Callista Ming nee. Malasa
As I, Esme, mentioned previously, I had serious reservations about "Children of the Jedi" when I was a kid - reservations which, I hoped, to put aside during my rereading. Ro and I are about halfway through the book (okay, I admit, I'm actually about three-quarters of the way now) and I don't think either of us could have anticipated our reactions.

Which is that it is AWESOME!

One of the great things about this novel is how it truly unfolds. There's real mystery and real sense of each character traveling all over the place and collecting evidence of what's unfolding around them. I like that Han, Leia, and Luke all seem to have their own arch in "Children," their own journey. They begin in one place and end up running all over the place, pushing themselves to their physical and emotional limits in true odyssey fashion.

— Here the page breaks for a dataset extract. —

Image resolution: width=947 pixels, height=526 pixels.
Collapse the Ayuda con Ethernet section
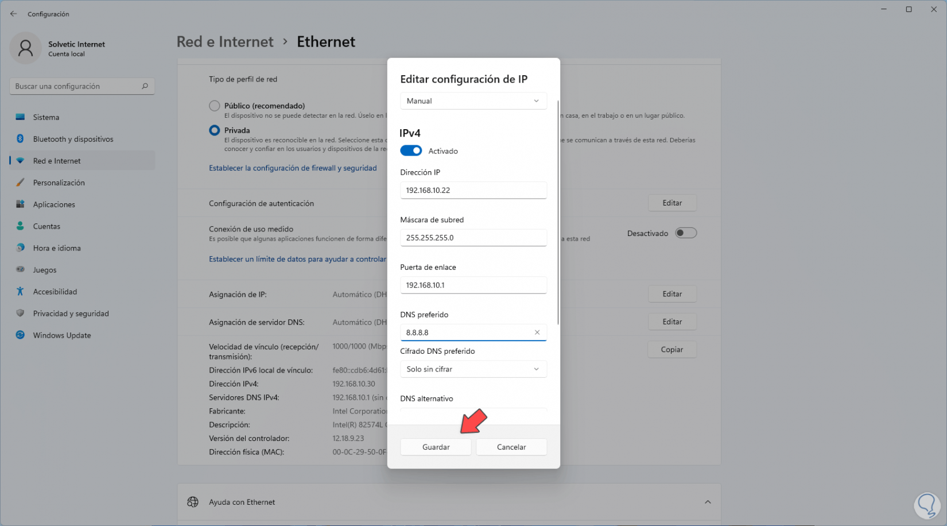708,502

I also appreciate that, in allowing each of our favorite trio to undertake their own journey, BHambly also fully immerses herself in each of their points of view in a very convincing way. I get a true sense of Leia as a struggling mother, a trainee Jedi frustrated by the limits of her power, a Chief of State burdened by the duty she feel compelled to undertake. Han's character once again feels like he's towing a fine line between the respectable and the roguish as he undergoes his journey and looks into his past as he encounters his old friend, Drub McKumb, and talks to Mara Jade, who moves (as a smuggler) in similar circles. And I've never been so physically exhausted reading about Jedi! Wowza - just when Luke can't damage himself any further, his already-broken leg is set on fire! I exaggerate but the extent to which he undergoes physical and emotional suffering in this book is pretty astounding - and very compelling.

The Eye of Palpatine
There's a whole lot to say on the subject of Callista as well and how differently I feel about her now than I did when I was a kid. I'll save that for the final "Children" post.

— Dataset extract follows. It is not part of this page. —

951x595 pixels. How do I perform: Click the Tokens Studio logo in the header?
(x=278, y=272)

I'm feeling back on track with this project in a way I haven't felt since we first ventured in TZahn's trilogy. Not only am I reading a raging, insatiable pace, but I'm also excited about our project again. Who knew the book I was dreading reading would be the one I'd get most involved in. This has been, so far, my favorite outside of TZahn's series. So weird.

Ro here. I never had any reservations about "Children," whether as a child or an adult. I love Mara Jade, sure, but I never worshiped her the way Es did and does. So I was sort of ambivalent about Callista. I was happy when Luke and Mara got married, but as many of us know, one has to have a first love and it's rare when that first love becomes the ONLY love.

Anyway, I am also enjoying the HECK out of "Children!" I was a bit confused and put off by not knowing who Nicos and Cray were at first, but after a chapter or two, I was able to look past my confusion and fall into the story. Es is right. This book is SO GOOD. I absolutely love BHambly's world building ability. I'm actually understanding and seeing landscapes and aliens. Not just rough ideas of them either, but full blown details. It doesn't feel heavy with details, but perfectly balanced with narrative and character building. I'm still around the halfway mark, so that's kind of what I've got to add right now. I'm sure I'll have more once I've finished. I can't wait to get back to my book and it's nearly a physical effort to pull myself out of it!!

1 comment:

  1. One of my favorite things about BHambly's world-building is how the galaxy gets bigger and bigger and bigger with each passing chapter. This isn't one planet or even one sector but a whole section of the galaxy, which is the size and scale Star Wars is supposed to have! BHambly is really good at using characters and worlds featured in other SW EU novels as well, which is smart because even as she's expanding her own worlds and systems, she's connecting them with pre-existing ones, which I always found exciting because it made the EU feel like one united and interconnected EU, not a bunch of authors' different versions of the same EU rebuilt each time.